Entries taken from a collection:
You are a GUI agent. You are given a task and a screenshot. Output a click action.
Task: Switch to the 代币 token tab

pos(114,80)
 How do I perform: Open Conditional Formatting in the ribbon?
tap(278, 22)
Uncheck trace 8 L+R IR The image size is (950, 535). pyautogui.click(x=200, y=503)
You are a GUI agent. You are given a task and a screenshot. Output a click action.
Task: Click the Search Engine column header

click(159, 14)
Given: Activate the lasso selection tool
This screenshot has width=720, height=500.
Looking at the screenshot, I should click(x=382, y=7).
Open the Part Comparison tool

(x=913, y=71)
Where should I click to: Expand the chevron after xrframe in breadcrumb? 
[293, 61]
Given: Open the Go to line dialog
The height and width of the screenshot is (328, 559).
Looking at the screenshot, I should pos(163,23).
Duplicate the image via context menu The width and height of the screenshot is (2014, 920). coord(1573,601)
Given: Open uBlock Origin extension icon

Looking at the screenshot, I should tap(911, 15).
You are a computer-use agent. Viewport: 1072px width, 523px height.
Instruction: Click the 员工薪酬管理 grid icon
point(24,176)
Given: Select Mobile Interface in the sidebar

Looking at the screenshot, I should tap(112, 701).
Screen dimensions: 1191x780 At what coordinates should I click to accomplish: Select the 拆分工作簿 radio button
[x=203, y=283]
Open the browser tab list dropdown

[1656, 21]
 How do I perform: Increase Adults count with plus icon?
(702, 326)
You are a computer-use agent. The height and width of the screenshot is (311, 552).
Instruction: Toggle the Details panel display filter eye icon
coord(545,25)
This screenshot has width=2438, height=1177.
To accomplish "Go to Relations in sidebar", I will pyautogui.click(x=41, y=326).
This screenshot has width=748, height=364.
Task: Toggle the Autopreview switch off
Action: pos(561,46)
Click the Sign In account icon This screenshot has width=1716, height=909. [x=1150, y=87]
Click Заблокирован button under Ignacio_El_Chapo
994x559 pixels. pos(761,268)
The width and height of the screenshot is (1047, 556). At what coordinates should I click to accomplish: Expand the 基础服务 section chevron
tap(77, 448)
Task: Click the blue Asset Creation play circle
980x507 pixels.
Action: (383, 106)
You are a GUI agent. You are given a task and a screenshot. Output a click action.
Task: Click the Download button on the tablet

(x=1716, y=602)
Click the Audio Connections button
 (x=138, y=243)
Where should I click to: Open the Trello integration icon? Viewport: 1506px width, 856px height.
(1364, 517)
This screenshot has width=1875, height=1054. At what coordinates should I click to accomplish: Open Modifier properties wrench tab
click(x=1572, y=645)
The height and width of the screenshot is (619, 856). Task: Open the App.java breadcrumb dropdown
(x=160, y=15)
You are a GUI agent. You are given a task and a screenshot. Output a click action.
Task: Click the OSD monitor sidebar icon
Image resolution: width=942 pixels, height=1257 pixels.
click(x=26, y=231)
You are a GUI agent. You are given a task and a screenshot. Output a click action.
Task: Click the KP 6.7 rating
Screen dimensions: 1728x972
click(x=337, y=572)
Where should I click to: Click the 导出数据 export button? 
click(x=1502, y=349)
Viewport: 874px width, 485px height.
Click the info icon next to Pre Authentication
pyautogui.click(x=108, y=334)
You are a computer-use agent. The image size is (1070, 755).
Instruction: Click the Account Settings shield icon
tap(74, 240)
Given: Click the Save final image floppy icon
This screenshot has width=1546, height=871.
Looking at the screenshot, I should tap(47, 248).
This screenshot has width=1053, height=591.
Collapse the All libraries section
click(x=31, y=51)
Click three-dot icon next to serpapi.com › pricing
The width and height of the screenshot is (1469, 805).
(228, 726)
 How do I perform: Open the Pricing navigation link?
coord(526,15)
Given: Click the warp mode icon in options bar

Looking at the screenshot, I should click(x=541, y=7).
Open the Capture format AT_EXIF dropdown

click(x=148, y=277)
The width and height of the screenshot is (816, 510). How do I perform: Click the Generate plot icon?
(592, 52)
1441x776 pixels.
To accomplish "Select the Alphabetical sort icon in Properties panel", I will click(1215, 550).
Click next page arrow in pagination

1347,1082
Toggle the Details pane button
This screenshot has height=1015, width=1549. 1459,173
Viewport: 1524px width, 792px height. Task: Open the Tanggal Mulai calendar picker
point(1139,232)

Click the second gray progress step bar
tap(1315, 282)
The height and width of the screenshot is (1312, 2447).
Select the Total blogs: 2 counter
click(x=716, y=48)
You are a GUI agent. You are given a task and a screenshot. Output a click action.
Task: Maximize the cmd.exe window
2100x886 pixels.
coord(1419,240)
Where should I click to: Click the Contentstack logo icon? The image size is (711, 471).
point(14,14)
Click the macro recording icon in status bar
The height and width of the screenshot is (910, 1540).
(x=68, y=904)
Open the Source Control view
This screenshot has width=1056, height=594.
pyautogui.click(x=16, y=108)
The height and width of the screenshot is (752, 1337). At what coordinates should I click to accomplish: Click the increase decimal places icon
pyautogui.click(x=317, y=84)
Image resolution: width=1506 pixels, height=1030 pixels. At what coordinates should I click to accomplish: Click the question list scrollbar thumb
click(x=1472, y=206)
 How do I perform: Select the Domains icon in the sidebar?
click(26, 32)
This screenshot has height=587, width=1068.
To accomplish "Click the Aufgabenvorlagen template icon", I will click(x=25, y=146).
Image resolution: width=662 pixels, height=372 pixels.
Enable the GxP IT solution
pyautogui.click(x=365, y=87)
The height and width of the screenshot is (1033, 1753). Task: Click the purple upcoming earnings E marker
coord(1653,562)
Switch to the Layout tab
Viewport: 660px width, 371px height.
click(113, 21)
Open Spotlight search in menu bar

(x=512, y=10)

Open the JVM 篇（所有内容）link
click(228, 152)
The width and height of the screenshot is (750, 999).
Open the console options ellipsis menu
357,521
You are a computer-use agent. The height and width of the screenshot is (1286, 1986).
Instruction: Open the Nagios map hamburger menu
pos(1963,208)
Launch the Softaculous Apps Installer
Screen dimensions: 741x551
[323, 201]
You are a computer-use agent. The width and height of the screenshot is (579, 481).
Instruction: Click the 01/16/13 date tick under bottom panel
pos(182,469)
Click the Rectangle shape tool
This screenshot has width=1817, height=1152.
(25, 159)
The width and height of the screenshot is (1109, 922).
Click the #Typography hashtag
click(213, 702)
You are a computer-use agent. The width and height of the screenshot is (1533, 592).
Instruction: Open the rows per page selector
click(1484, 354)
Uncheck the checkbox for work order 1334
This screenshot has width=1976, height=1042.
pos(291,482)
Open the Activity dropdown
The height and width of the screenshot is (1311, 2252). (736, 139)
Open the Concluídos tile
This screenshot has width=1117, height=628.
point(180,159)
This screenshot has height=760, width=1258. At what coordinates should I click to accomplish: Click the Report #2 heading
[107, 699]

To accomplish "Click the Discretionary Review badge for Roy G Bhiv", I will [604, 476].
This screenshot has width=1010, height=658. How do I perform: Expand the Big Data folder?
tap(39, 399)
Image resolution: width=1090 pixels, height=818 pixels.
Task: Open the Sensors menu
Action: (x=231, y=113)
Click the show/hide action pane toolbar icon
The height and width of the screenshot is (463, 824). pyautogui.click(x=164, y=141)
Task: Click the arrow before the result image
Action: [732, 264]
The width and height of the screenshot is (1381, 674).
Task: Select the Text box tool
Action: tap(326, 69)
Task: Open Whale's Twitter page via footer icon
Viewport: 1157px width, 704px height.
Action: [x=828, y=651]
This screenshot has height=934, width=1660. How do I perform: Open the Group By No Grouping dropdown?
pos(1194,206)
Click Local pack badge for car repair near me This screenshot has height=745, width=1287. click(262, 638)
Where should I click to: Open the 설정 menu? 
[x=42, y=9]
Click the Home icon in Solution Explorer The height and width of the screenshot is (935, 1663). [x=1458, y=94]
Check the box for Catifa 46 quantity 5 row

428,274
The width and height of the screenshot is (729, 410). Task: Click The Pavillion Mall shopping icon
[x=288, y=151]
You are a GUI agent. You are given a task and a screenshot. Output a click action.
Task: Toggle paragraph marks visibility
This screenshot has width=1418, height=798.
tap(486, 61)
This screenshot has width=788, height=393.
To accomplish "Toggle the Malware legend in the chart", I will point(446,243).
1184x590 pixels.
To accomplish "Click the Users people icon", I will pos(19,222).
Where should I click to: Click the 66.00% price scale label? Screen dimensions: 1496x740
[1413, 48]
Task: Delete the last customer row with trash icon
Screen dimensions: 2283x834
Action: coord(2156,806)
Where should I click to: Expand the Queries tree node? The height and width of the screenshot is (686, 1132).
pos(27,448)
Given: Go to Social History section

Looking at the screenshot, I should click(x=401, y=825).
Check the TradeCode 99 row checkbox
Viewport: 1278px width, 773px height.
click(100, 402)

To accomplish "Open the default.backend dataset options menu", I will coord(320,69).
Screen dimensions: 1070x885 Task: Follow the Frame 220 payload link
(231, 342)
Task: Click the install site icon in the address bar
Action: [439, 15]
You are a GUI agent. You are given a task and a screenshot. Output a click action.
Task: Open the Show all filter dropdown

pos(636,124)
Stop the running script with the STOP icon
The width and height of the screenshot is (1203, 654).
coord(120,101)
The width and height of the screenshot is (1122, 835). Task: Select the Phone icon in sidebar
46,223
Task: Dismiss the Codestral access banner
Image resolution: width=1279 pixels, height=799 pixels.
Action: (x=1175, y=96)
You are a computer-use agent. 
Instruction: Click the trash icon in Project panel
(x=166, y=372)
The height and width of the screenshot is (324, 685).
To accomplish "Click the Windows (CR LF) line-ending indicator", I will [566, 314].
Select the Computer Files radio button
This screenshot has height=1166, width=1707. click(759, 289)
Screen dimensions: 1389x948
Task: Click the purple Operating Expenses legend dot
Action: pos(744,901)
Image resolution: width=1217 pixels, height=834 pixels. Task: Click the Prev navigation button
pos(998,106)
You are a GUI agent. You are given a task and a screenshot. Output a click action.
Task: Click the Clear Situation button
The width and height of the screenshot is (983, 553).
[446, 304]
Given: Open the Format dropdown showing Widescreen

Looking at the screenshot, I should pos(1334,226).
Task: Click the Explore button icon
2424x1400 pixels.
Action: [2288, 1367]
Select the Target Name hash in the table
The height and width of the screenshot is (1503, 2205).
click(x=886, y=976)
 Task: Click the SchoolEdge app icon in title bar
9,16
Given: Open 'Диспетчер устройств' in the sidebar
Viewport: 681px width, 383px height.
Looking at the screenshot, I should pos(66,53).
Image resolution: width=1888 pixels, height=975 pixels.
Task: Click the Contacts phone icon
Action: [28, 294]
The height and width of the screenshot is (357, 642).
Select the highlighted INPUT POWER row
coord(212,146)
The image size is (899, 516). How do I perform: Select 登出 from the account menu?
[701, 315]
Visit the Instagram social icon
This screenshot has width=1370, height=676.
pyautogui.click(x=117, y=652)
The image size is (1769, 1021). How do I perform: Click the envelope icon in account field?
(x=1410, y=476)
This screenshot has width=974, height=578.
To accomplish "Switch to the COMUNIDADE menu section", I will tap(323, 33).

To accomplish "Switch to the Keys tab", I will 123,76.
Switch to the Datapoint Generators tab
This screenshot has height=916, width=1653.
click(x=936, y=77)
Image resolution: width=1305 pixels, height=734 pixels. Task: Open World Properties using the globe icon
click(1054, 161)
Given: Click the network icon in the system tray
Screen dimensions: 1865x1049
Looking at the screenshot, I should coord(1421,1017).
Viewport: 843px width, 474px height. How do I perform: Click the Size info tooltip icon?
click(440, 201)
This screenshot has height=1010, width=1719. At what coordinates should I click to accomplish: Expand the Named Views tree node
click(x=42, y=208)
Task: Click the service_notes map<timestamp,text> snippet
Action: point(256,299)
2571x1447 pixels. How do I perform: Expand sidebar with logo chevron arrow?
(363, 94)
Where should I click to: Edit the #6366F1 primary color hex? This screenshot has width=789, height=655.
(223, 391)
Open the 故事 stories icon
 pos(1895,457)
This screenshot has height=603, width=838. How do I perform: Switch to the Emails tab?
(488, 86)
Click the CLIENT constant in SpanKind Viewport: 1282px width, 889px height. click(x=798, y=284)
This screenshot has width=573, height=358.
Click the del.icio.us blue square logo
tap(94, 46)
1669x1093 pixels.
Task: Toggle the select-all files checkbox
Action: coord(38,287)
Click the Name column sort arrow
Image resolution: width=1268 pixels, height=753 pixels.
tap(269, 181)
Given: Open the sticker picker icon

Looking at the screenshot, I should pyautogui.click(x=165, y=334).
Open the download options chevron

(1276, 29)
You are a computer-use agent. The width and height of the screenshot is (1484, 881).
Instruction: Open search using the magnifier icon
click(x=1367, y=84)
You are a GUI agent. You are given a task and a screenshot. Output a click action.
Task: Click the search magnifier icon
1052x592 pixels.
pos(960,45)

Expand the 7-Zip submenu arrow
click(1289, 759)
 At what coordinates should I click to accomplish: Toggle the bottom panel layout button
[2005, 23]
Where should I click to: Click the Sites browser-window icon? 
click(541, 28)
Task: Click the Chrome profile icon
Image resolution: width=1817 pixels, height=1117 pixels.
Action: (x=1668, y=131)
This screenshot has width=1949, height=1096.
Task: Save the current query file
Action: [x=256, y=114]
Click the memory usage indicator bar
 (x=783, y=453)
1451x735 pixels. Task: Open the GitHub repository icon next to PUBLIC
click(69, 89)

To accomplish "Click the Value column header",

- [WHAT YOU ARE ASKED TO DO] Give back precisely the lines above that start at the line containing "Open the browser tab list dropdown" and end at the line containing "Viewport: 874px width, 485px height.", inclusive. No other lines belong in the output.

- [YOUR RESPONSE]
Open the browser tab list dropdown

[1656, 21]
 How do I perform: Increase Adults count with plus icon?
(702, 326)
You are a computer-use agent. The height and width of the screenshot is (311, 552).
Instruction: Toggle the Details panel display filter eye icon
coord(545,25)
This screenshot has width=2438, height=1177.
To accomplish "Go to Relations in sidebar", I will pyautogui.click(x=41, y=326).
This screenshot has width=748, height=364.
Task: Toggle the Autopreview switch off
Action: pos(561,46)
Click the Sign In account icon This screenshot has width=1716, height=909. [x=1150, y=87]
Click Заблокирован button under Ignacio_El_Chapo
994x559 pixels. pos(761,268)
The width and height of the screenshot is (1047, 556). At what coordinates should I click to accomplish: Expand the 基础服务 section chevron
tap(77, 448)
Task: Click the blue Asset Creation play circle
980x507 pixels.
Action: (383, 106)
You are a GUI agent. You are given a task and a screenshot. Output a click action.
Task: Click the Download button on the tablet

(x=1716, y=602)
Click the Audio Connections button
 (x=138, y=243)
Where should I click to: Open the Trello integration icon? Viewport: 1506px width, 856px height.
(1364, 517)
This screenshot has width=1875, height=1054. At what coordinates should I click to accomplish: Open Modifier properties wrench tab
click(x=1572, y=645)
The height and width of the screenshot is (619, 856). Task: Open the App.java breadcrumb dropdown
(x=160, y=15)
You are a GUI agent. You are given a task and a screenshot. Output a click action.
Task: Click the OSD monitor sidebar icon
Image resolution: width=942 pixels, height=1257 pixels.
click(x=26, y=231)
You are a GUI agent. You are given a task and a screenshot. Output a click action.
Task: Click the KP 6.7 rating
Screen dimensions: 1728x972
click(x=337, y=572)
Where should I click to: Click the 导出数据 export button? 
click(x=1502, y=349)
Viewport: 874px width, 485px height.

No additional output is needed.